O crime ocorreu em maio de 2014, porém a condenação só foi definida na última quinta-feira (5), após julgamento no Tribunal do Júri do município.
A acusação foi formalizada pelo promotor de Justiça Tiago Oliveira Prates da Fonseca. Durante o julgamento, o promotor Jairo Moura da Silva atuou no plenário, sustentando que a ré impôs à menina condições extremas de fome e sede, conforme apontado no laudo elaborado pelo Instituto de Criminalística.

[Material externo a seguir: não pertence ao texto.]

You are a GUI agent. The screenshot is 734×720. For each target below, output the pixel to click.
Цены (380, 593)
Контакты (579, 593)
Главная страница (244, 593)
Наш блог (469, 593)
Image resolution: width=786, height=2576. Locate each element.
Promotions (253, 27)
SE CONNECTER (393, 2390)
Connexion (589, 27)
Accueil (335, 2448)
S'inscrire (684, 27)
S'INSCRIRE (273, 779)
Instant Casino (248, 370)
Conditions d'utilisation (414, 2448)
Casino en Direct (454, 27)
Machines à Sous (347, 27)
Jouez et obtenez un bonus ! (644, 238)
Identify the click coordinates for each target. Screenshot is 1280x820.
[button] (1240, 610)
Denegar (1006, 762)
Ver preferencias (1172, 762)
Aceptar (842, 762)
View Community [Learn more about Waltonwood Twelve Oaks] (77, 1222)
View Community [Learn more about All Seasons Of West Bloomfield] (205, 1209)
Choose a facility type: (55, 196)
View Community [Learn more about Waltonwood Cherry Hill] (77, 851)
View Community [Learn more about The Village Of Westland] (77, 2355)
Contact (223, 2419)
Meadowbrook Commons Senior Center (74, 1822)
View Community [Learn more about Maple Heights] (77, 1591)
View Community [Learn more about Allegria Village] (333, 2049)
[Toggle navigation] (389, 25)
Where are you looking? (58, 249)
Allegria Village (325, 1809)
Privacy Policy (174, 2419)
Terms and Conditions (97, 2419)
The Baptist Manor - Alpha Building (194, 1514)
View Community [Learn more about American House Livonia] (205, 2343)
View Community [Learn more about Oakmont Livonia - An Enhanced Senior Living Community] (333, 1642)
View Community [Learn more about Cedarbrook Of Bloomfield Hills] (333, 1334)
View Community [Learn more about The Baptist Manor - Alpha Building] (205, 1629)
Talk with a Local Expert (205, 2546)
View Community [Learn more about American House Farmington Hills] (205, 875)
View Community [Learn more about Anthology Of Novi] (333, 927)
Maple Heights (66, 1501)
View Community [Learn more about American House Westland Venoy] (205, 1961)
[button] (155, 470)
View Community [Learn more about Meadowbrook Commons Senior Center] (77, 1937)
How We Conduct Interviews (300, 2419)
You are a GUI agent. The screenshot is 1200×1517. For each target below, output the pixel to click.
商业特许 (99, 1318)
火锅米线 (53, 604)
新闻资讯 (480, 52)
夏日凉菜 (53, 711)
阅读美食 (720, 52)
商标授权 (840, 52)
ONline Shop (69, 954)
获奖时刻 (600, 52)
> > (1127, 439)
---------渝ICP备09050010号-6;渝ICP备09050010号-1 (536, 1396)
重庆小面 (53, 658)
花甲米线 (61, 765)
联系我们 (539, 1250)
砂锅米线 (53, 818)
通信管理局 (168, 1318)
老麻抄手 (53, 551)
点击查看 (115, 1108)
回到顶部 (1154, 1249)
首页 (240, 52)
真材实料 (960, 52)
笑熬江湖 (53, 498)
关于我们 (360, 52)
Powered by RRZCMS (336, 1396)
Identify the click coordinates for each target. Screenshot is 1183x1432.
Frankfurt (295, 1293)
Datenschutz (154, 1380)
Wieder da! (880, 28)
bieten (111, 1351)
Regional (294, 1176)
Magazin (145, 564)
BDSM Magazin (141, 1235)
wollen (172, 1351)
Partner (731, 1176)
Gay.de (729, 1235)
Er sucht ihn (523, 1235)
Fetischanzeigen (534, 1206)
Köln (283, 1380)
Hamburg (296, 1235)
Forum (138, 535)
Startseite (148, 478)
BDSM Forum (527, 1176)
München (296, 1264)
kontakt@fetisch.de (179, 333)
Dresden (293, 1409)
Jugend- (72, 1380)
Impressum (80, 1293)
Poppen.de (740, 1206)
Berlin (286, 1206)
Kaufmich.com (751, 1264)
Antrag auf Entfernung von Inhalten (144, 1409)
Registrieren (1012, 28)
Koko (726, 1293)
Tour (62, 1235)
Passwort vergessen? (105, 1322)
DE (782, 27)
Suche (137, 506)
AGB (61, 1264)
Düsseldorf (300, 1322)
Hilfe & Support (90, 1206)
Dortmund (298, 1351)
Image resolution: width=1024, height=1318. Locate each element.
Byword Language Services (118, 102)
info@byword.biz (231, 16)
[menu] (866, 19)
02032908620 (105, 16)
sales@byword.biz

De acordo com o Ministério Público, no dia 31 de maio de 2014, a menina foi levada já sem vida ao pronto-socorro de Caçapava. O exame necroscópico revelou severo emagrecimento, ausência total de alimento no estômago e nenhum resquício de urina na bexiga — indicadores de um estado crítico de desnutrição e desidratação.
O tribunal reconheceu o crime como homicídio qualificado, com agravantes:
Emprego de meio cruel, ao submeter a criança a sofrimento extremo;
Impossibilidade de defesa por parte da vítima, devido à pouca idade e à condição de vulnerabilidade.
A pena aplicada foi de 16 anos de reclusão, em regime fechado, sem possibilidade de recorrer em liberdade.